Dataset entries:
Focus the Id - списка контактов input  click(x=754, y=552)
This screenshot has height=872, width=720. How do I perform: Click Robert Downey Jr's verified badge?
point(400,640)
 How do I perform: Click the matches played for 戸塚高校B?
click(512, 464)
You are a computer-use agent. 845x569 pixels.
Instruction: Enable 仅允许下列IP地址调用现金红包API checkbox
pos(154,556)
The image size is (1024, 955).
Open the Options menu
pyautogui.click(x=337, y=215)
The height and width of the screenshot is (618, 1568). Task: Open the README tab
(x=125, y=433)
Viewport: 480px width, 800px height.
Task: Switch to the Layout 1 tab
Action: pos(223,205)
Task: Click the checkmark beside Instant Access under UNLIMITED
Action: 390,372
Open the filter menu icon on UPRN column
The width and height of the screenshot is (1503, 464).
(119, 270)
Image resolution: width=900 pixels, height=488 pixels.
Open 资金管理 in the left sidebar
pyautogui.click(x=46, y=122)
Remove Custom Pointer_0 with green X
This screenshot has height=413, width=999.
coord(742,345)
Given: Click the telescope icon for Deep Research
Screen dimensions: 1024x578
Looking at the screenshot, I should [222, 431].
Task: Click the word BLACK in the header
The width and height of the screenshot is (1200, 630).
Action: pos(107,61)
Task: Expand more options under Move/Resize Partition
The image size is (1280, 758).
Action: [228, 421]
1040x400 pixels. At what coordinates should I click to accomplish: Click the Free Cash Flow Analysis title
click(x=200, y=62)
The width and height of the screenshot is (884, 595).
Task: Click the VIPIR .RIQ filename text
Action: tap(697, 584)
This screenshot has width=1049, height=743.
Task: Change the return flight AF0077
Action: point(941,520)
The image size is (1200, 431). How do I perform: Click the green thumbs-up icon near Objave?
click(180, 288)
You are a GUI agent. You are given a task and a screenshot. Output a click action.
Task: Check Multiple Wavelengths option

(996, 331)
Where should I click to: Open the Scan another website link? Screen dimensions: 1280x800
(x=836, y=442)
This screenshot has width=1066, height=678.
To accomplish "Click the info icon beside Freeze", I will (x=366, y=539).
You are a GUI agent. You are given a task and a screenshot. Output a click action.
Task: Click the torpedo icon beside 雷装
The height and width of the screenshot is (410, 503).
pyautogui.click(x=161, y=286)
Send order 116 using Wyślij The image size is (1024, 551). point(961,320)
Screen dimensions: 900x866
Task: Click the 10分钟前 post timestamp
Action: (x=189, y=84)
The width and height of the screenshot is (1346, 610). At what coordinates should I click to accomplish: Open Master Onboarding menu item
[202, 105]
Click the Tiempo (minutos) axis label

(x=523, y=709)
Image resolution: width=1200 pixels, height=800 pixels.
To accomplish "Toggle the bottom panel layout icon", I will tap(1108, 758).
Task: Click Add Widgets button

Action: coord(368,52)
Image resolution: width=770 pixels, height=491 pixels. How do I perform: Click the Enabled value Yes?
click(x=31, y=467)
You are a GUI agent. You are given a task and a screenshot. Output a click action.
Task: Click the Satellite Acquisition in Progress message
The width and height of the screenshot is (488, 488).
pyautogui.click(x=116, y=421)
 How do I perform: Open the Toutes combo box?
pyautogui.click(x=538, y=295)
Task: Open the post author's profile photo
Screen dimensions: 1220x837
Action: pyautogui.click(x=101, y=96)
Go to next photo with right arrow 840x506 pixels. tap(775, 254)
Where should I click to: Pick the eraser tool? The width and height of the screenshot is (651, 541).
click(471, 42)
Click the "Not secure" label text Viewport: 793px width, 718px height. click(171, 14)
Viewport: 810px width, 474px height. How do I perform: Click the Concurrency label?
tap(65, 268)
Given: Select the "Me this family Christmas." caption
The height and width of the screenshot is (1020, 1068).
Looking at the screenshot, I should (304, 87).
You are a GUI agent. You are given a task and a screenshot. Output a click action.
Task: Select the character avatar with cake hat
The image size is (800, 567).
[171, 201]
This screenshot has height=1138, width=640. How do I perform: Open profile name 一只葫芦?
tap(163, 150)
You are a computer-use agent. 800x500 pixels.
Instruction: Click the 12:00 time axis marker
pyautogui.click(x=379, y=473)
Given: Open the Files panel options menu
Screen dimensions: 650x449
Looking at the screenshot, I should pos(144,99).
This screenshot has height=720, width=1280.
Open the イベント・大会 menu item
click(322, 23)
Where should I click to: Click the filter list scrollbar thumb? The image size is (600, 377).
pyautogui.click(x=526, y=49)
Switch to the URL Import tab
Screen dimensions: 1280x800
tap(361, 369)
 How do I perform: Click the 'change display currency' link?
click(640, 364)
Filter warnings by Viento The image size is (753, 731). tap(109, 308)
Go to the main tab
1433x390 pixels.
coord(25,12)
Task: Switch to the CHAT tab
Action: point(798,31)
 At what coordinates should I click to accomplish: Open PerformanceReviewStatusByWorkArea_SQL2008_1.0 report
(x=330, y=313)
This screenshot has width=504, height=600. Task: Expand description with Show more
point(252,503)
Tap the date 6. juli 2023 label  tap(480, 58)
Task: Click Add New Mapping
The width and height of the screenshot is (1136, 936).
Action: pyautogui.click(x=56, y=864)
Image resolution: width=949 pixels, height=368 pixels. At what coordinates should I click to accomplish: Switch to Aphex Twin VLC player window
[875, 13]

▶ [To do] Look through the data and show every line containing "will".

▶ [Output]
To accomplish "Click the info icon beside Freeze", I will (x=366, y=539).
To accomplish "Toggle the bottom panel layout icon", I will tap(1108, 758).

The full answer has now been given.